A charity founded by the first disabled man to sail across the Atlantic is giving people with complex disability the chance to experience the open water.
Last year, thousands of disabled people, many of them living with severe neurological conditions and complex disability, were given a rare opportunity to experience the freedom of the open sea.
The voyages were organised by Wetwheels Foundation, a charity founded in 2011 by disabled yachtsman Geoff Holt MBE. Holt was the first disabled person to sail around the British Isles and the first to sail across the Atlantic.
He was already helping disabled people access the joys of the ocean as chairman of the Royal Yachting Association’s Sailability, a project that has allowed 20,000 disabled people to experience sailing. But there was a gap for people with more complex and severe conditions.
Wetwheels sought to take things further by developing specifically designed powered boats designed for accessibility. Each boat has five accessibility doors, a ramp into the helm position and a completely flat deck with space for three wheelchair users.
Andy Fell, an independent disability and assistive technology consultant, was one of the first to get involved with the charity and became chair of the organisation a decade ago.
“Our ethos is to be barrier-free,” Mr Fell said. “People often just see what they think is a disability but [we] know that profound and complex needs are a subset of that and you just can’t find activities for them to do.”
Wetwheels has seven boats across the country which, this year alone, have taken 6000 people out to sea. For 80 per cent of these participants, it was their first time in the open water.
The project began in Portsmouth with Wetwheels Solent making its debut in 2011. Six further boats have been added to the fleet over the last decade across Jersey, Hamble, Whitby, Dover, Falmouth and, most recently, Edinburgh. The foundation will unveil its eighth boat next year in Torquay and has launched appeals for boats in Wales and East Anglia.

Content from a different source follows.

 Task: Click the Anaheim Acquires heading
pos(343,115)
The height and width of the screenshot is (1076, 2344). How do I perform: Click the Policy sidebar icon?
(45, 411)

Each boat can take three wheelchair users, including those with heavy, specialist chairs that most vessels are not equipped to carry. It enables disabled people to “leave their disability on the shore” for 90 minutes.
“Once they’re out there. You get the spray, you get the wind, you get the sound and you get the freedom,” Mr Fell said. “Absolutely key to what we do is they get the opportunity to go up onto the helm position.
“If they’ve got upper limb movement, they can steer themselves. If they haven’t got the upper limb movements, often what we’ll do is help them be in charge of the vessel; a quarter of a million pounds worth of boat.”
At the centre of what makes the Wetwheels experience so powerful is the sense of independence it offers participants and the long-lasting memories it creates for both them and their families.
“It’s not just the individual in the chair,” Mr Fell added. “It’s their relatives, mums, dads, grandparents and carers. They all get the opportunity to take part and be in charge of that vessel.”
The organisation works with a wide spectrum of conditions and ages, including people with profound and multiple learning disabilities, acquired brain injury patients, people with sensory impairments, stroke victims, dementia patients and veterans with PTSD.
“We offer a unique opportunity for disabled and disadvantaged [people] of all ages and that’s key to us,” Mr Fell said. “We enable people of all ages with multiple profound and complex impairments to access the water with active participation and empowerment.”
This active participation for people with complex disability is unique to Wetwheels. There are many sailing disability organisations offering experiences to disabled people but in most cases, participants cannot use their own chair and people with profound and multiple learning disabilities are generally not eligible due to the severity of their conditions.
The impact of the experience is plain to see, Mr Fell said. “Pretty much every trip where we take somebody out with PTSD or mental health issues, you see how it impacts them being on the water.
“We get a fantastic reception with participants smiling and laughing. Quite often we’ve had people who have been quite withdrawn; very nonverbal communicators. But you can see that communication and just how much they’re enjoying it when they’re out there.
“We have examples of people with dementia who are pretty much uncommunicative in the care home come out onto the boat and for 90 minutes talk about when they used to be on boats, when they used to drive boats or when they used to be at sea. That has given the care home staff experiences they can take back and talk to them about.”
Recently, Wetwheels Foundation expanded its experiences to include trips for disabled sea anglers, giving former fishermen the chance to get back out to sea.
Last year, a group of disabled anglers used a Wetwheels boat to compete in the Sea Angling Classic, the UK’s biggest sea fishing competition.
Competing against able-bodied anglers, the group took third place.
“On a completely open, level playing field against some of the world’s top anglers, we were in the top three,” Mr Fell said.“It was absolutely fantastic to see a wheelchair user on the rostrum getting a prize.”
By 2026, Wetwheels aims to have 10 boats across the country and double its number of yearly participants to 12,000.